──────── Material shown

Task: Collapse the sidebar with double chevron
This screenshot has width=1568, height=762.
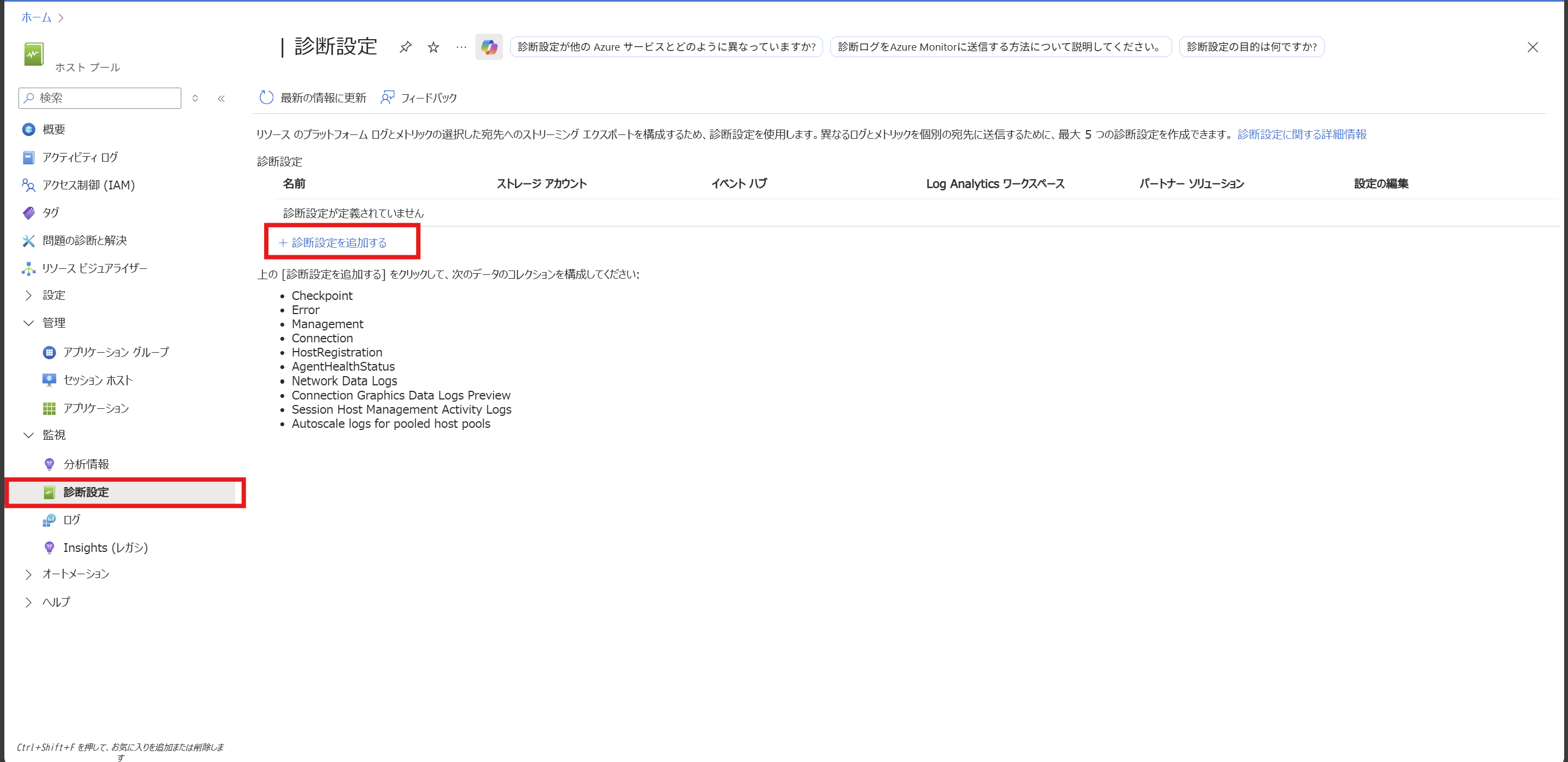Action: point(222,98)
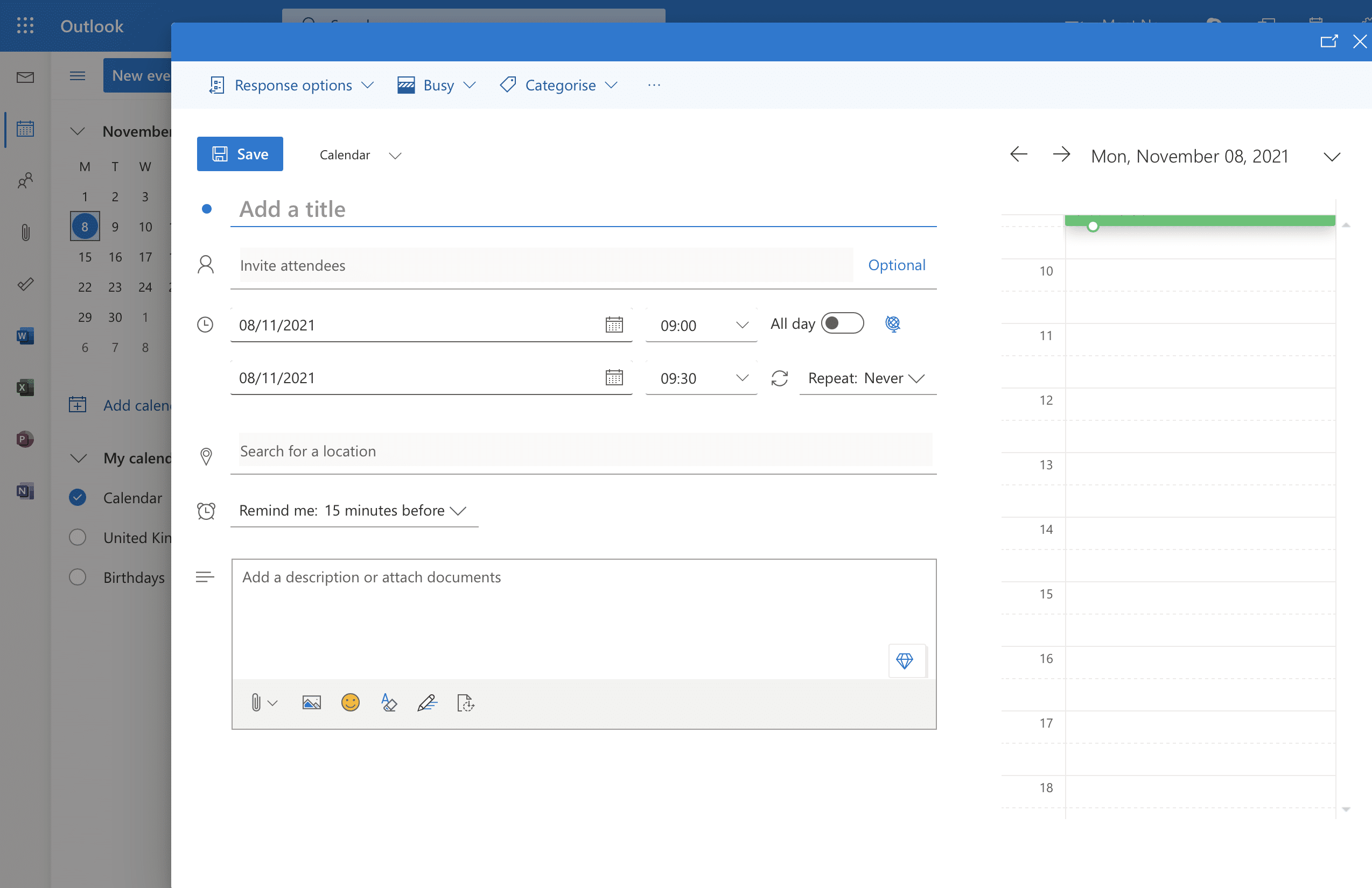
Task: Enable the All day toggle
Action: (842, 323)
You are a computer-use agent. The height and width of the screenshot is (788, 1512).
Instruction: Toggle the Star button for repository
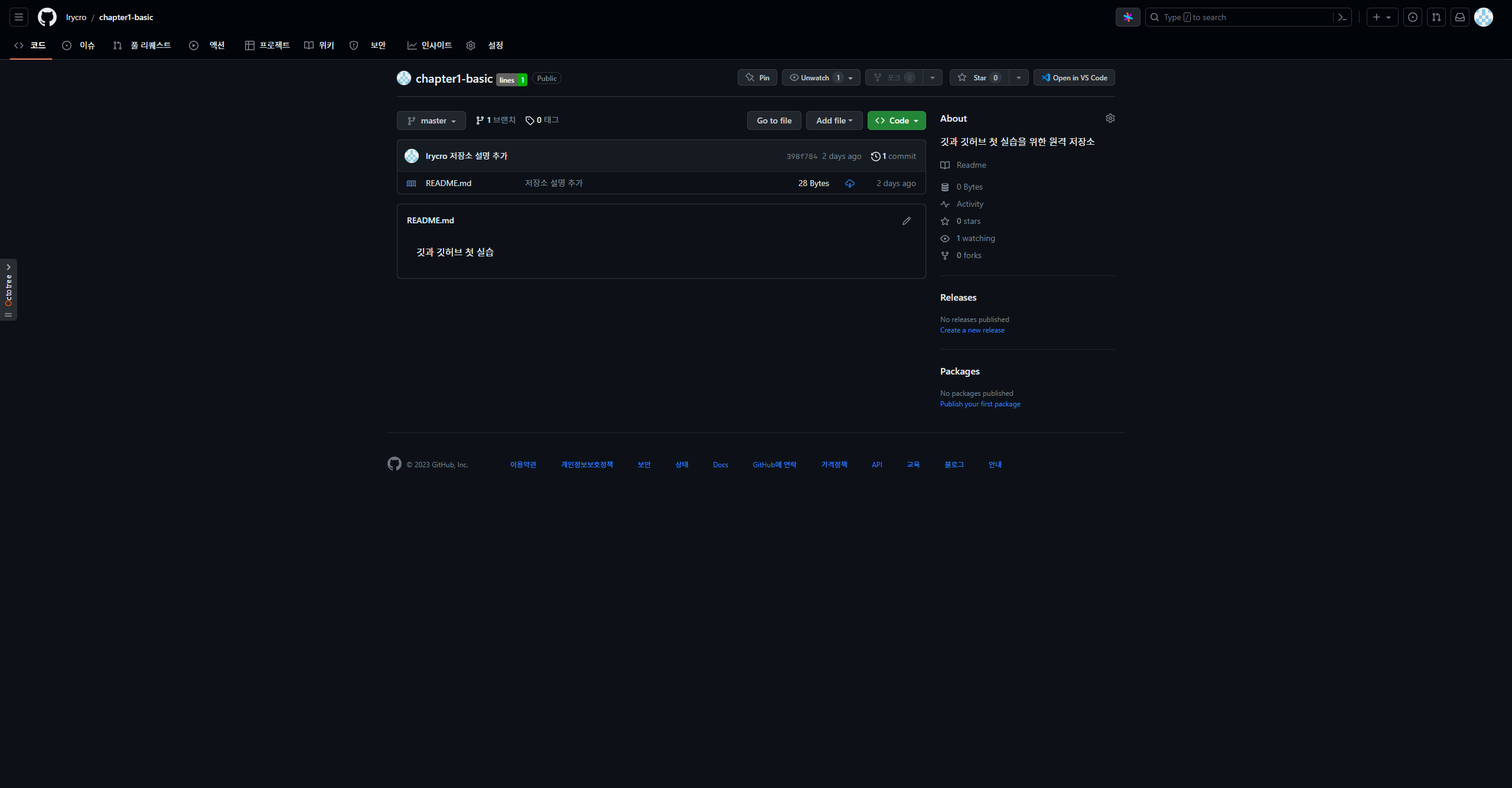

────────────────

Exercise directions:
Transcribe exactly the span of lines that opens with the line holding "This screenshot has width=1568, height=762." and closes with the last line of the entries above. Omit pictures.

Expected answer:
This screenshot has width=1568, height=762.
Action: point(222,98)
Task: Enable the All day toggle
Action: (842, 323)
You are a computer-use agent. The height and width of the screenshot is (788, 1512).
Instruction: Toggle the Star button for repository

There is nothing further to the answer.